(PROBLEM DESCRIPTION) Return each line in the records below that includes "agent".
━━ TASK INPUT ━━
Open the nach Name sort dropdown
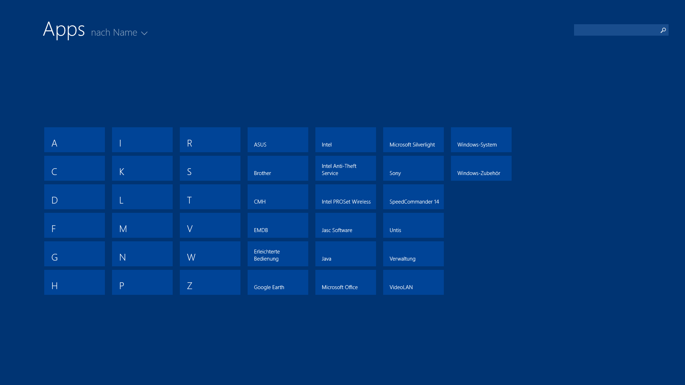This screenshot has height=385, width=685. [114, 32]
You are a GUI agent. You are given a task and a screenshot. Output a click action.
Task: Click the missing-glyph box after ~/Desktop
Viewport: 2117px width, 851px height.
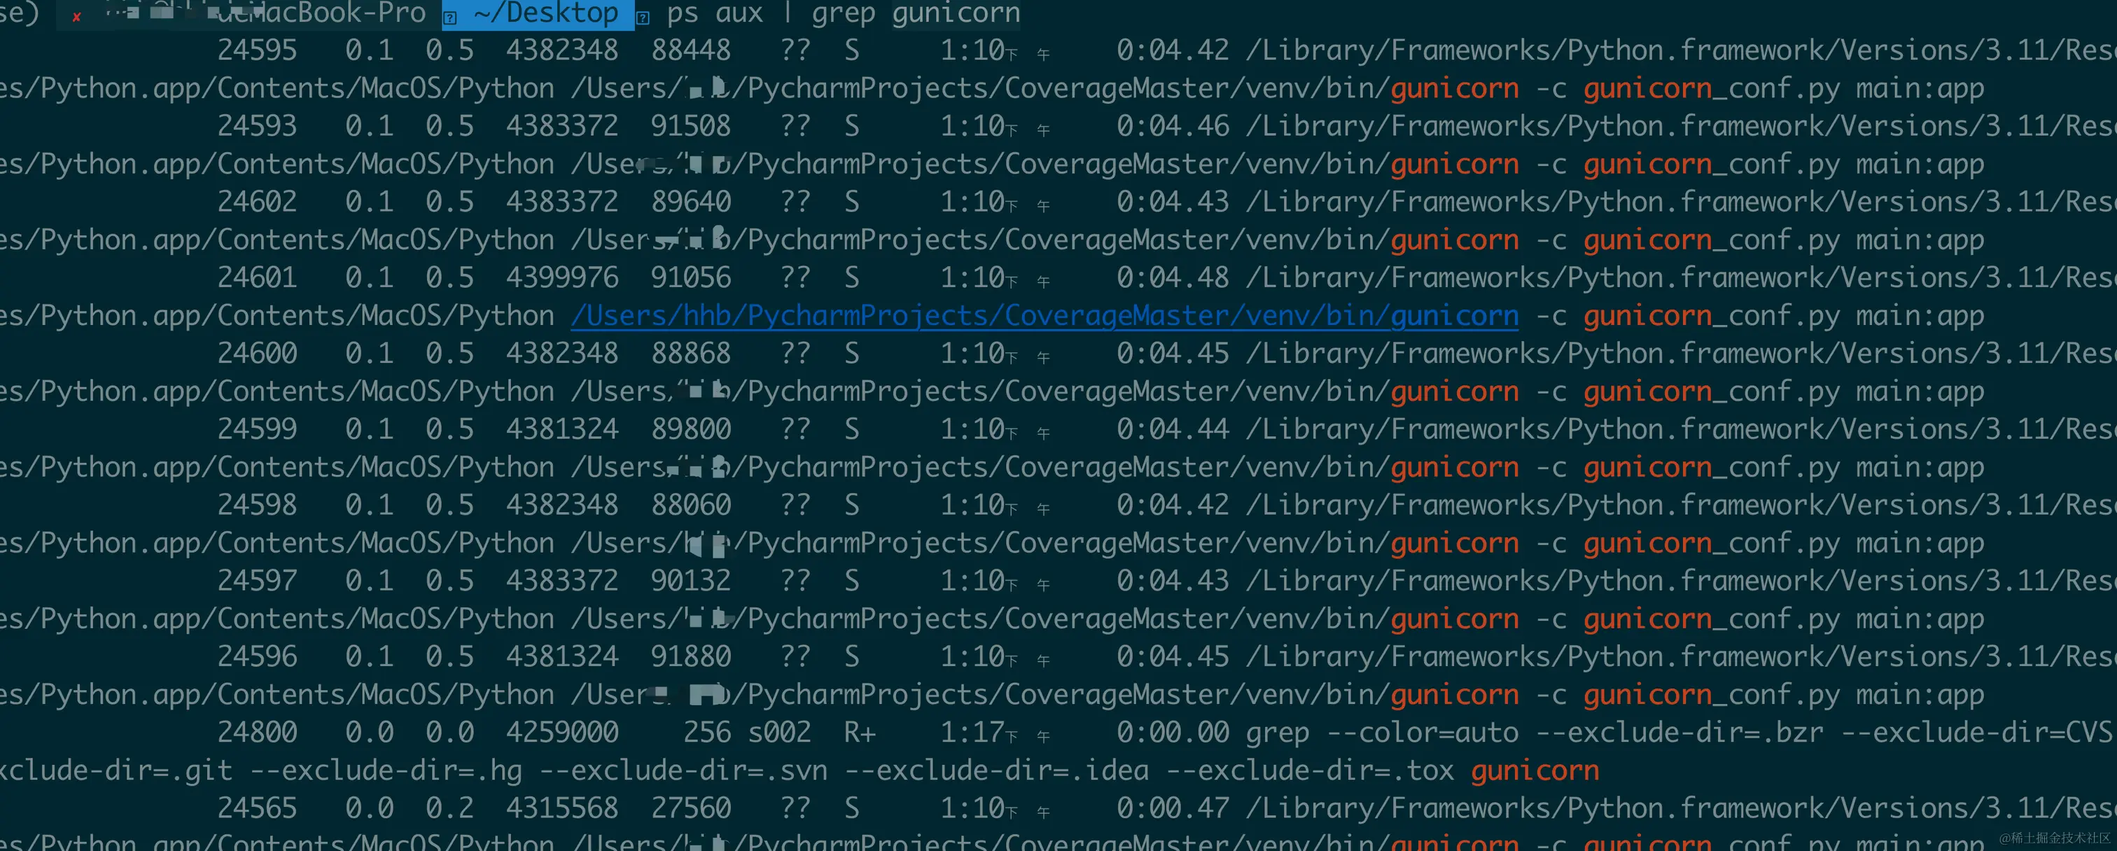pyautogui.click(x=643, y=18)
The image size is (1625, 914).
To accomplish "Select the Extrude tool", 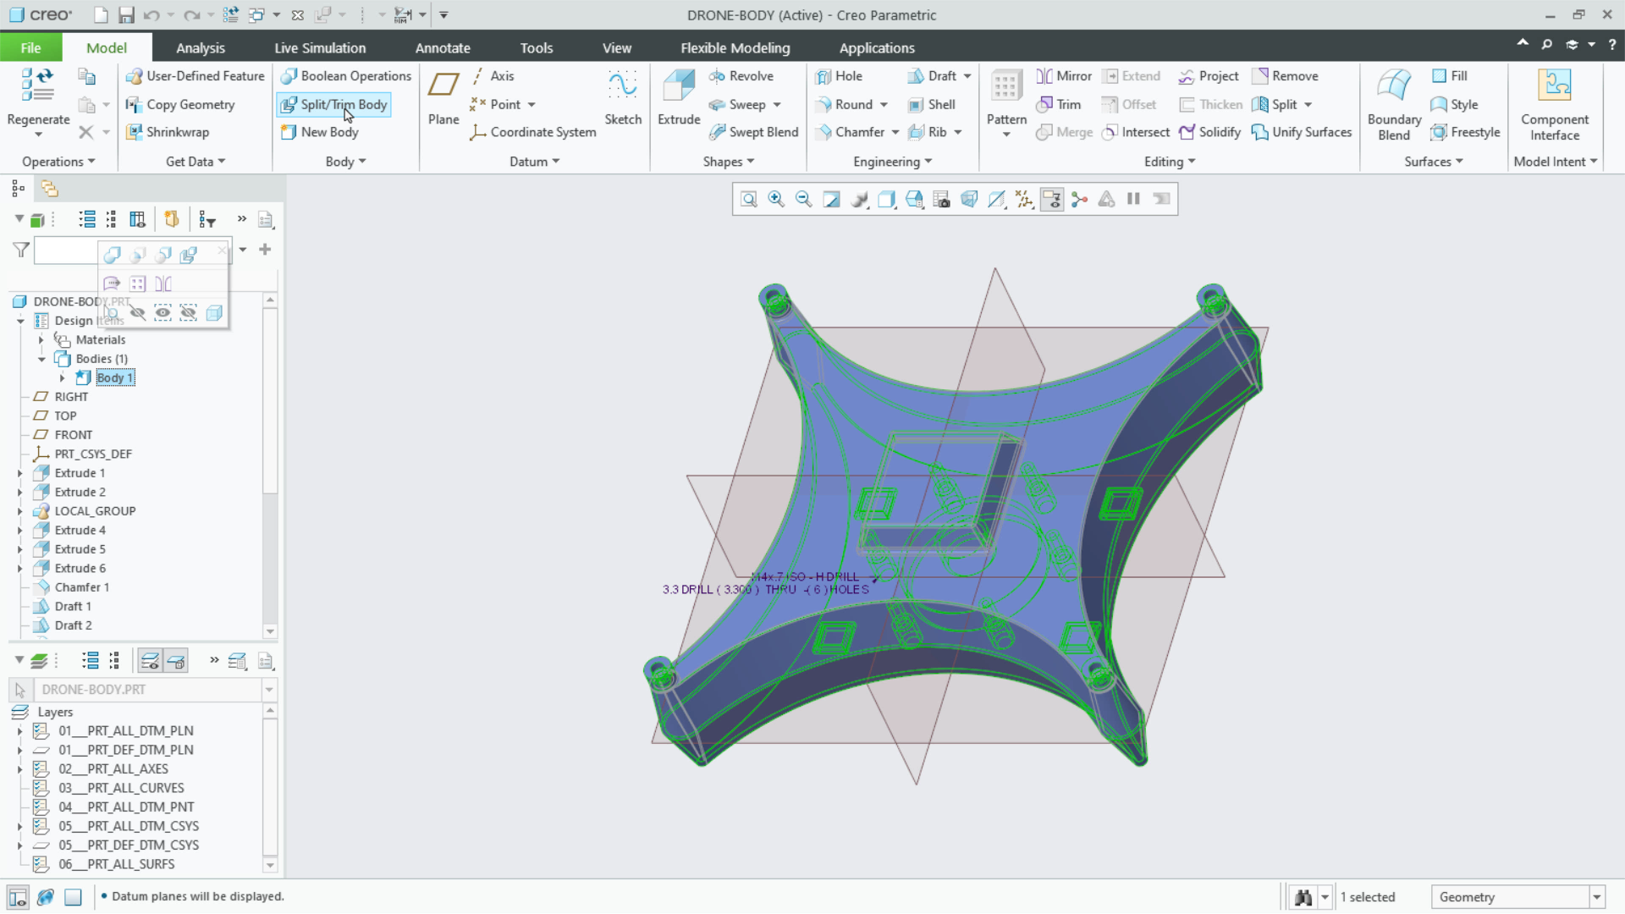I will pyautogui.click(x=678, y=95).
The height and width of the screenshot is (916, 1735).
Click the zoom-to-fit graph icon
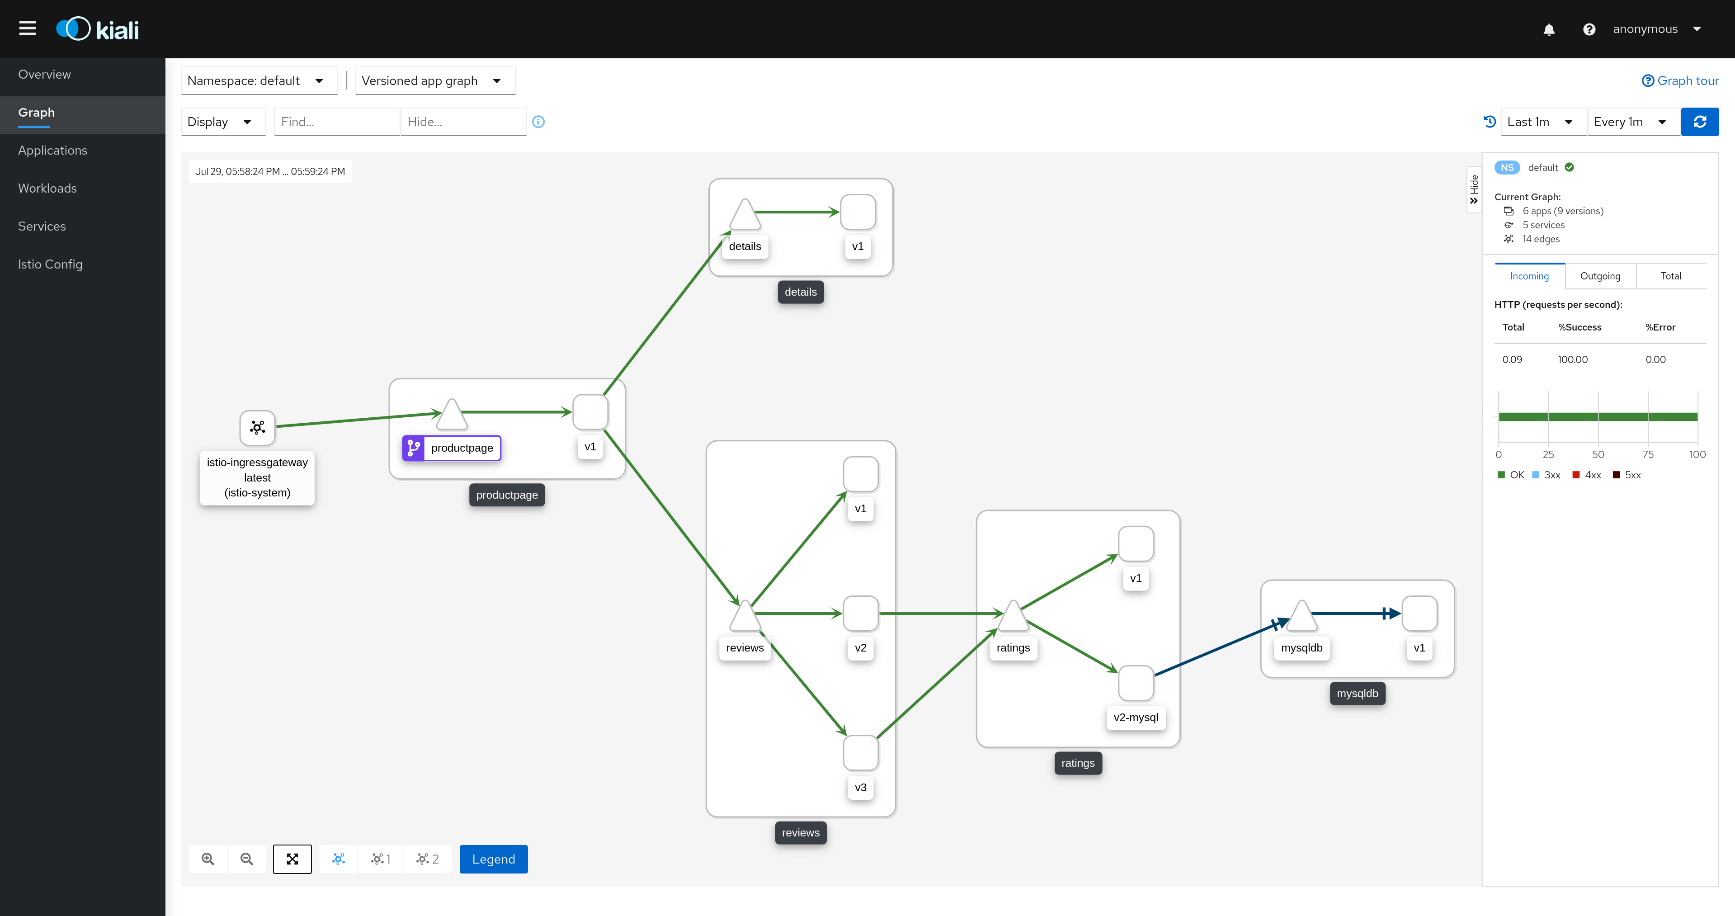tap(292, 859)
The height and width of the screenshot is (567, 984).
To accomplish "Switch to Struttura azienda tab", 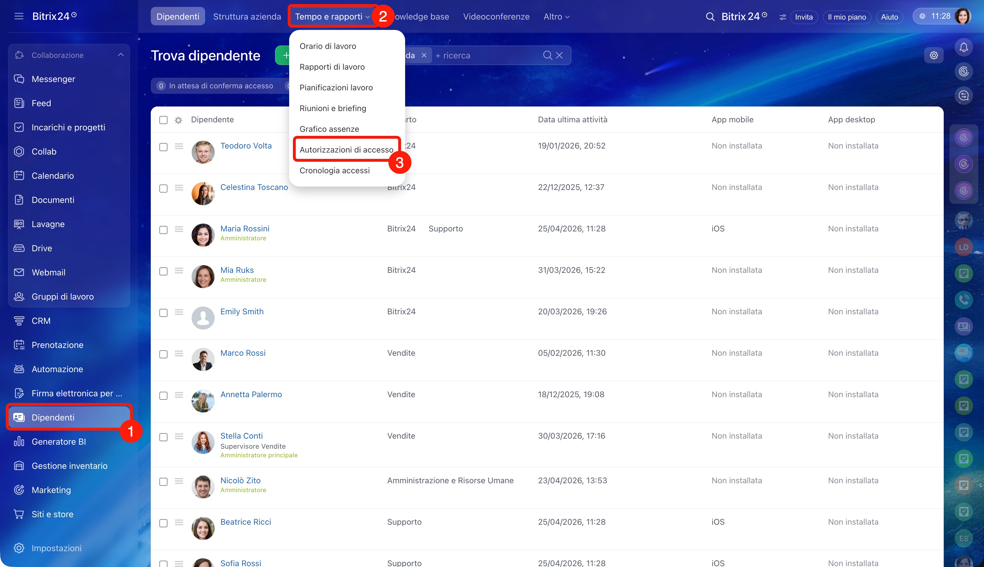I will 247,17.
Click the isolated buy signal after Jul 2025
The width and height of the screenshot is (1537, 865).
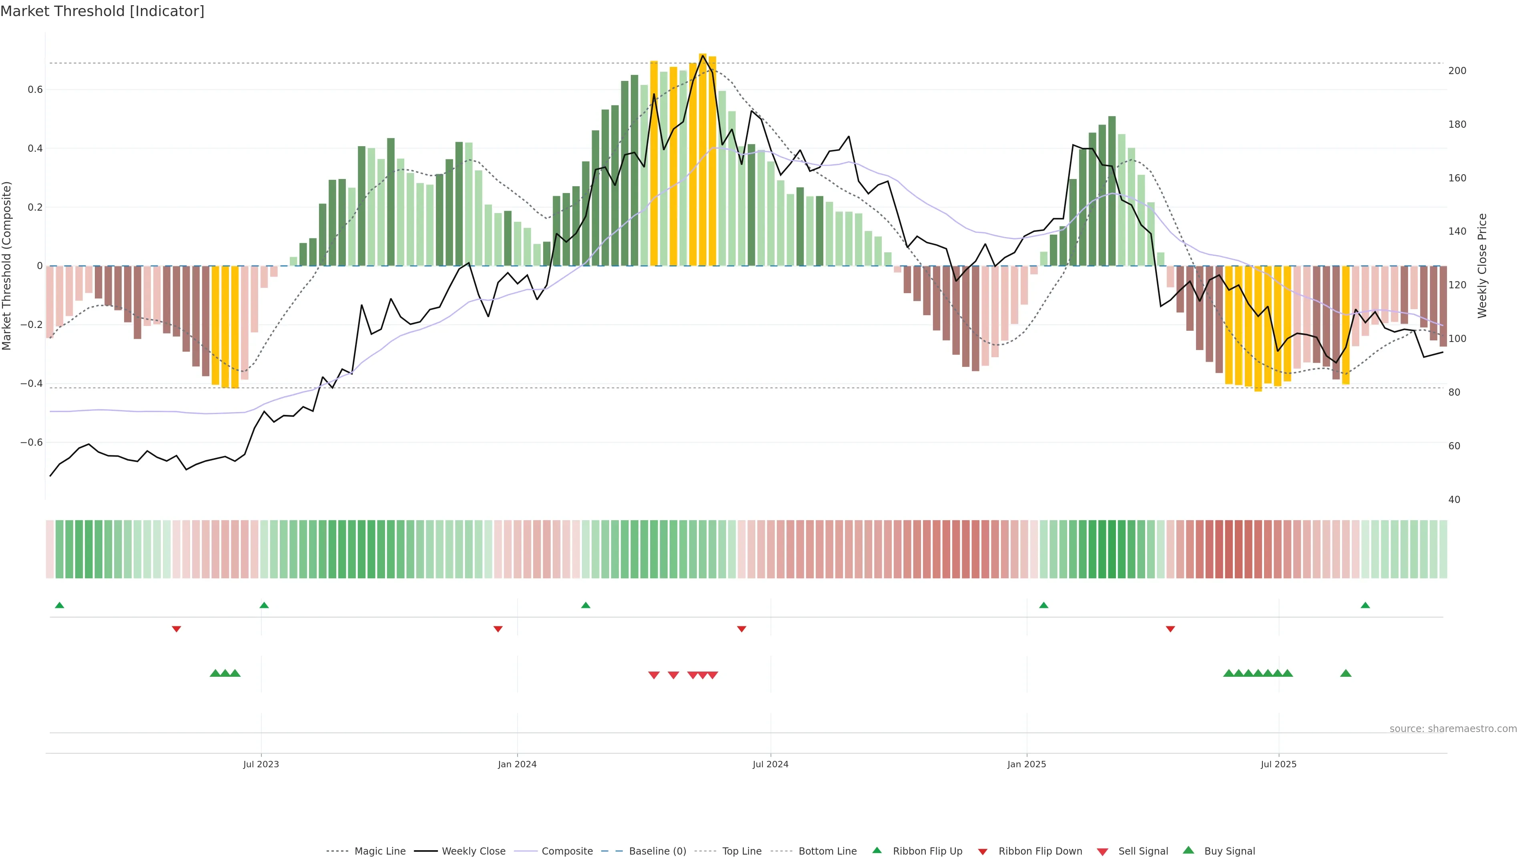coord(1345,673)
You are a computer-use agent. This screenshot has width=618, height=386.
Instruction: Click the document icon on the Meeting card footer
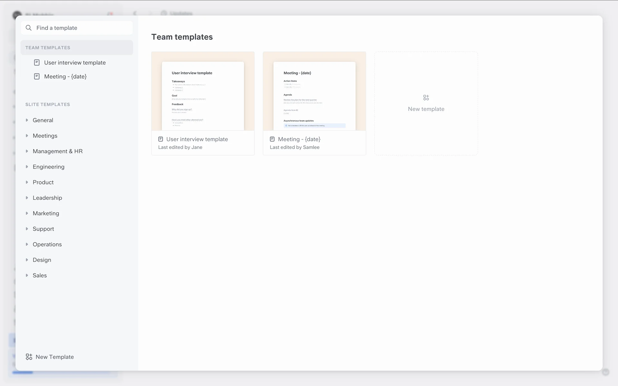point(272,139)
━━━
(PROBLEM SOLUTION)
You are a GUI agent. You are given a task and a screenshot. Output a click action.
You are a computer-use agent. This screenshot has width=618, height=386.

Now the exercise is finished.